— To do —
#1 In the preS entropy text, what was the median entropy of the preS region in CHB patients?
#2 In one to three sentences, explain why the preS entropy text chose 0.5³ as the value of λ.
#3 Carry the preS entropy text forward from its last sentence.

— Text —
━━━━━━━━━━━━━━━━

In this section, we presented our main findings on the relations between nucleotide point entropy in preS region and HCC development. Our main aim is to classify the CHB/HCC patients or build the prediction model for HCC using nucleotide point entropy in the preS region, at the same time, to find some important point mutations that contribute to HCC development. Since clinical indexes are more easily obtained, we also explored the associations between point mutations in preS region and clinical indexes.

Participants and nucleotide acid entropy of the preS region

The baseline information of the CHB and HCC patients (Shanghai dataset) was summarized in Table 1. In both training and test cohort, the HCC patients showed more inferior liver function, older age and lower serum HBV DNA levels.

Table 1 Demographics and baseline laboratory markers of training cohort and test cohort

Full size table

The nucleotide acid entropy of preS region was calculated and the entropy distribution was shown in Fig. 1A. The median entropy of preS region in CHB patients was 0.0087 (0.0074–0.0092), which is lower than counterpart in HCC patients 0.0090 (0.0076–0.01001). No significant difference was found between entropy of all nucleotide points in preS region (Fig. 1B). When nucleotide points entropy of the preS1 and preS2 were compared respectively, nucleotide points entropy in preS1 region of HCC patients were significantly higher than those in CHB patients. While in preS2 region, the opposite trend was presented between HCC and CHB patients (Fig. 1B). Furthermore, entropy of individual nucleotide positions was compared and the p-value and fold-changes were presented in Fig. 1C. A lot of positions showed significant divergence in entropy between CHB and HCC patients.

Model development and performance

Since too many nucleotide positions with divergent entropy exist between CHB and HCC patients, more sophisticated methods should be applied to investigate the associations between nucleotide entropy and HCC development. Thus, we studied the classification of HCC/CHB groups with quasispecies data using SLR [33]. The model was fitted with the training dataset (46 HCC/63 CHB, Shanghai dataset), and was applied to do the prediction in the test sets (71 HCC/41 CHB, Shanghai dataset). To tune the parameter λ that controls the selection of the variables (nucleotide positions), we ran fivefold CV 50 times in the training set. The value of λ started from 0.5² with a proportion of 0.5 to decrease, and the length of λ was set as 15. Figure 2 shows the prediction results for all λ’s. In the training data, when λ is less than 0.5³ (the 2nd point), the four evaluation criteria are all stable, with sensitivity having the greatest SD. In the test set, both accuracy and AUC were stable starting from λ = 0.5³. Here, λ was chosen as 0.5³, and Table 2 shows the classification results. The accuracy and AUC achieved a mean value of 0.861 (SD = 0.032) and 0.883 (SD = 0.043) in the training set and 0.794 and 0.795, respectively, in the test set. The SLR model performed more superior than classic logistic regression model in Table 2. This shows the high associations between HBV quasispecies and HCC development.

━━━━━━━━━━━━━━━━

— Entries provided —
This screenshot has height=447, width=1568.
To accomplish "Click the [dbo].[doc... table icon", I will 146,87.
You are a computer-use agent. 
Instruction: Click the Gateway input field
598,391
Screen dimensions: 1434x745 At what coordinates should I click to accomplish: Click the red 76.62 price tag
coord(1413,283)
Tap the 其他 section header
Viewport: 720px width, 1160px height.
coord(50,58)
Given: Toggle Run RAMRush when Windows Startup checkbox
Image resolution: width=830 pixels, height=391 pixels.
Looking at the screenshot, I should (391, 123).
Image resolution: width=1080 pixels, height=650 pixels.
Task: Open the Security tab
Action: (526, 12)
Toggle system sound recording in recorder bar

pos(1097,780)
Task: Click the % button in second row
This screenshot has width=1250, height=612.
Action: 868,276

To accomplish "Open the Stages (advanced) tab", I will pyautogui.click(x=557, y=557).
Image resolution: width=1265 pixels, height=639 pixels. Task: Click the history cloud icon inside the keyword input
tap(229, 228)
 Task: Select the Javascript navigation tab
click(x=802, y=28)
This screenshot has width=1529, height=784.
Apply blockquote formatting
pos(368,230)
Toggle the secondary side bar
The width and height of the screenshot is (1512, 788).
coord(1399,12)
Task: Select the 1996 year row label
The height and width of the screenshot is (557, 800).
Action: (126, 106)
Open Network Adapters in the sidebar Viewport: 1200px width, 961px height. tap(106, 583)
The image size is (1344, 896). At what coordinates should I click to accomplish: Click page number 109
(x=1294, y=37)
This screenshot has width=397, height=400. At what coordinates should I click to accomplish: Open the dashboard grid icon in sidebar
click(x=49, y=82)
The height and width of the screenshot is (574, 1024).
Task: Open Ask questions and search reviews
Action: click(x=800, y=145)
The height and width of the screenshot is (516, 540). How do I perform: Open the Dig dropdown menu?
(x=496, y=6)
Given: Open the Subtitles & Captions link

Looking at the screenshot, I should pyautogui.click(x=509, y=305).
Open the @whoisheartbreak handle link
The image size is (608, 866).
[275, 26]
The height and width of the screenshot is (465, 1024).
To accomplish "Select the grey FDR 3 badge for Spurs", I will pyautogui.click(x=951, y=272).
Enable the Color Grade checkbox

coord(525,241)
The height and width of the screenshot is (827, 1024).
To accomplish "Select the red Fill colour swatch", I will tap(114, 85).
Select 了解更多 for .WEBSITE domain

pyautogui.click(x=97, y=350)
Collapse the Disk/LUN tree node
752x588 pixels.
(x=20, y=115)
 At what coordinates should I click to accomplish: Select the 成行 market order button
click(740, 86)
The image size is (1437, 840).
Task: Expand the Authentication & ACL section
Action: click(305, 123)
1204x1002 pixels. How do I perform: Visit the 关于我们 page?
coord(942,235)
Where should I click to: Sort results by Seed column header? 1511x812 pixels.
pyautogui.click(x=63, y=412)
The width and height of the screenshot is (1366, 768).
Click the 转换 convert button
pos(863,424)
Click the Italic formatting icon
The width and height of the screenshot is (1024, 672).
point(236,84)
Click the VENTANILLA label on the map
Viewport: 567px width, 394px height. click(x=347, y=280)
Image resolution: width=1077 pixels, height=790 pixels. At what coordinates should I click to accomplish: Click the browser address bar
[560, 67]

━━━━━━━━━━━━━━━━

— Answers to the exercise —
#1 0.0087 (0.0074–0.0092)

#2 In the training data, the four evaluation criteria were all stable once λ was less than 0.5³. In the test set, accuracy and AUC were stable starting from λ = 0.5³.

#3
Table 2 Classification results for HCC/CHB using LR, SLR, SVM and SSVM

Full size table

The final obtained prediction model using SLR is:

$$\begin{aligned} \log \left( {\frac{p}{1 - p}} \right) = & - 0.793 - 0.670x_{10} - 0.224x_{45} \\ & \quad + 1.169x_{2858} + 0.157x_{2861} + 0.046x_{2992} + 1.381x_{3046} \\& \quad + 1.125x_{3090} + 0.824x_{3093} + 1.487x_{3098} + 0.235x_{3207} \\ \end{aligned}$$

where the subscript of each variable means the point mutation positions that were selected. For each sample, after the entropy of each position is calculated, the sample is centralized by subtracting the mean entropy. Then the above formula is applied to compute the probability of being CHB or HCC, with a smaller probability leading to CHB.

Other machine learning methods were also investigated. We compared the above results with those obtained using Support Vector Machine (SVM) [35, 36] and Sparse Support Vector Machine (SSVM) [37]. SVM is a popular classification method in machine learning, which classifies the samples using all the considered variables. Similar to SLR, SSVM is formulated as a hinge loss function with an l₁ penalty term to select the associated variables when doing classification [37]. We implemented SVM using the R package ‘e1071’, and SSVM using R package ‘sparseSVM’ [37], respectively. Using similar procedure as SLR, we trained the model using the training set and applied it to the test set. The prediction results in the test dataset are also shown in Table 2. For SSVM, we also did model calibration using the R package ‘platt’ [38], which implements Platt calibration. Platt calibration is to transform the classification outputs into a probability distribution over classes by fitting a logistic regression model to a classifier’s scores. The performance of SSVM can be improved after calibration. Since SLR outputs the probability for each sample being HCC patient, we directly gave its calibration plot. The prediction results and the reliability diagrams of both SLR and calibrated SSVM were put in Additional file 1: Figure S1 and Additional file 6: Table S2, which shows similar performance. Though the AUC for SVM is higher than that of SLR, it cannot identify the associated variables. The performance of both SSVM and calibrated SSVM is much worse than SLR. Thus, our following analysis for CHB/HCC classification is based on SLR.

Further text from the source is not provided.